[Element and text location data]
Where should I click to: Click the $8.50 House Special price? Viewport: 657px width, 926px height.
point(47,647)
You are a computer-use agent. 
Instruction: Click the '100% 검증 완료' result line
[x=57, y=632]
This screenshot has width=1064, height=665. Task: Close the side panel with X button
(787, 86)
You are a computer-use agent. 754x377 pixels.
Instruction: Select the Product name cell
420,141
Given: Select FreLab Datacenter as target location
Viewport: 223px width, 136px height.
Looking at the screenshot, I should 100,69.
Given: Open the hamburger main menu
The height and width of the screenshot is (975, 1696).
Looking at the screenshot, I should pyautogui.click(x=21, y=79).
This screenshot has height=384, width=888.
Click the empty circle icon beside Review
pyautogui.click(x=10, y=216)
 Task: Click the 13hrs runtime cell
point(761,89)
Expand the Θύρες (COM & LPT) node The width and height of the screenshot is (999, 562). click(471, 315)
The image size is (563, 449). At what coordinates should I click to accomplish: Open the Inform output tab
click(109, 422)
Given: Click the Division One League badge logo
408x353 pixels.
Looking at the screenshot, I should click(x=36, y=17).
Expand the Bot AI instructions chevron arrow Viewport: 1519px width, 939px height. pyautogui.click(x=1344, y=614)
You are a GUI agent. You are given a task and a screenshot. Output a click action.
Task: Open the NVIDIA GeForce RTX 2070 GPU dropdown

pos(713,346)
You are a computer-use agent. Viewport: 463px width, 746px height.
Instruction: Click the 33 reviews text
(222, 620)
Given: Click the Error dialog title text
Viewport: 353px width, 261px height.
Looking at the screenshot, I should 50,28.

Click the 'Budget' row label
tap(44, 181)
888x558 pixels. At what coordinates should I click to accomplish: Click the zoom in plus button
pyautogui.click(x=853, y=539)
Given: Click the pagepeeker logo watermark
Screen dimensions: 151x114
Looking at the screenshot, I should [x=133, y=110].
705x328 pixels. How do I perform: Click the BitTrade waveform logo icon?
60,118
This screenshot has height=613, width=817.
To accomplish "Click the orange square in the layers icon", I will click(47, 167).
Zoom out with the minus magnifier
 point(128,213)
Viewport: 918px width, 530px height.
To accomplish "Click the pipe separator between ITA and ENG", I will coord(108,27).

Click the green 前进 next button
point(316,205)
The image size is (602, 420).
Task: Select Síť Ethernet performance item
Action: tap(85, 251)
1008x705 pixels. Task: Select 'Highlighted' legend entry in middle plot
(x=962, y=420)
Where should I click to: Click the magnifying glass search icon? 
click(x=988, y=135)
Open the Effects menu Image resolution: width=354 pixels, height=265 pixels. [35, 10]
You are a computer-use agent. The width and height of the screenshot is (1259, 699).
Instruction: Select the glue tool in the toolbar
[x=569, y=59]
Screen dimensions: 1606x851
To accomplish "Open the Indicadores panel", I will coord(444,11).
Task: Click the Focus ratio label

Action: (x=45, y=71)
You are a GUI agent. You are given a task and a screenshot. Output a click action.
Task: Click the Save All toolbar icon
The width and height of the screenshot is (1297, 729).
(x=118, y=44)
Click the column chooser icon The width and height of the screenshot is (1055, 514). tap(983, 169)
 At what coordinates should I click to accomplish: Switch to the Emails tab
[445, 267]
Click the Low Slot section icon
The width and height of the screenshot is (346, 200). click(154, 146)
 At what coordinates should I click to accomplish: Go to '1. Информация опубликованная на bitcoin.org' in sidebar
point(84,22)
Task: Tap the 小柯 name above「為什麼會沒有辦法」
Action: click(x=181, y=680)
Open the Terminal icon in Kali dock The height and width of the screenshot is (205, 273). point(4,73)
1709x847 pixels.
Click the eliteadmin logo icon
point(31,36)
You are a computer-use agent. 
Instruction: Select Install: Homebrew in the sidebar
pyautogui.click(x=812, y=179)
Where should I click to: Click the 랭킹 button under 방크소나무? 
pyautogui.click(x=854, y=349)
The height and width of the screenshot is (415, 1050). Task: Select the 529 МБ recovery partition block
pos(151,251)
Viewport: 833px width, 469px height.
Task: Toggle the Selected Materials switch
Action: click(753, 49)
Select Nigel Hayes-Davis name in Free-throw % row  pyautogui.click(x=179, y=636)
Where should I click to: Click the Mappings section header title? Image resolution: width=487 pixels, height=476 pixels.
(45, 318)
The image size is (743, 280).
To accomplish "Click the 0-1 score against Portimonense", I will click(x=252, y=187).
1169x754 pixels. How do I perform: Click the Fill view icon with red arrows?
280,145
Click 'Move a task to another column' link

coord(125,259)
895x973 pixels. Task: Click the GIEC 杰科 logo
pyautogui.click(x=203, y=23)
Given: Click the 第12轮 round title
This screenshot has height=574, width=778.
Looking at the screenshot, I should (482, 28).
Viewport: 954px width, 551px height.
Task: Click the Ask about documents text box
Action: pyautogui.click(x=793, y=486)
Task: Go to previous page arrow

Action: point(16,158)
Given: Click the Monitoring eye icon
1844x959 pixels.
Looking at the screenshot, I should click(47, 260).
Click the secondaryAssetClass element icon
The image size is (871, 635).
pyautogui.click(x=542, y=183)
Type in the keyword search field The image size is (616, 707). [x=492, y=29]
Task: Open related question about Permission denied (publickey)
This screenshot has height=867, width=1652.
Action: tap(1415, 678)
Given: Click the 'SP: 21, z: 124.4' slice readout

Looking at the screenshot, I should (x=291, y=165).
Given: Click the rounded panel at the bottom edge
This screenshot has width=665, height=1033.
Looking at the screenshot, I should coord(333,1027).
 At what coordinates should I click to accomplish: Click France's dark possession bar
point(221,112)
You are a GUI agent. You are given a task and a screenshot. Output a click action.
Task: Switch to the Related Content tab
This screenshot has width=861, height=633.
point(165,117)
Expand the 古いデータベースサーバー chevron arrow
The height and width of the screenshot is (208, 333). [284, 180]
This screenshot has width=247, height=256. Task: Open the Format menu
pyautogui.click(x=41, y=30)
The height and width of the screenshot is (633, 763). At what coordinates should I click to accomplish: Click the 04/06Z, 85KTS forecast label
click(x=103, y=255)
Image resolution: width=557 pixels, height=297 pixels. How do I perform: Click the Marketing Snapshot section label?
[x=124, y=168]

### STATED PROBLEM
Reproduce, line for line as given, everything in the entries above from the line containing "Given: Click the Monitoring eye icon" down to the line containing "pyautogui.click(x=41, y=30)", including both of those lines.

### TASK RESPONSE
Given: Click the Monitoring eye icon
1844x959 pixels.
Looking at the screenshot, I should click(47, 260).
Click the secondaryAssetClass element icon
The image size is (871, 635).
pyautogui.click(x=542, y=183)
Type in the keyword search field The image size is (616, 707). [x=492, y=29]
Task: Open related question about Permission denied (publickey)
This screenshot has height=867, width=1652.
Action: tap(1415, 678)
Given: Click the 'SP: 21, z: 124.4' slice readout

Looking at the screenshot, I should (x=291, y=165).
Given: Click the rounded panel at the bottom edge
This screenshot has width=665, height=1033.
Looking at the screenshot, I should coord(333,1027).
 At what coordinates should I click to accomplish: Click France's dark possession bar
point(221,112)
You are a GUI agent. You are given a task and a screenshot. Output a click action.
Task: Switch to the Related Content tab
This screenshot has width=861, height=633.
point(165,117)
Expand the 古いデータベースサーバー chevron arrow
The height and width of the screenshot is (208, 333). [284, 180]
This screenshot has width=247, height=256. Task: Open the Format menu
pyautogui.click(x=41, y=30)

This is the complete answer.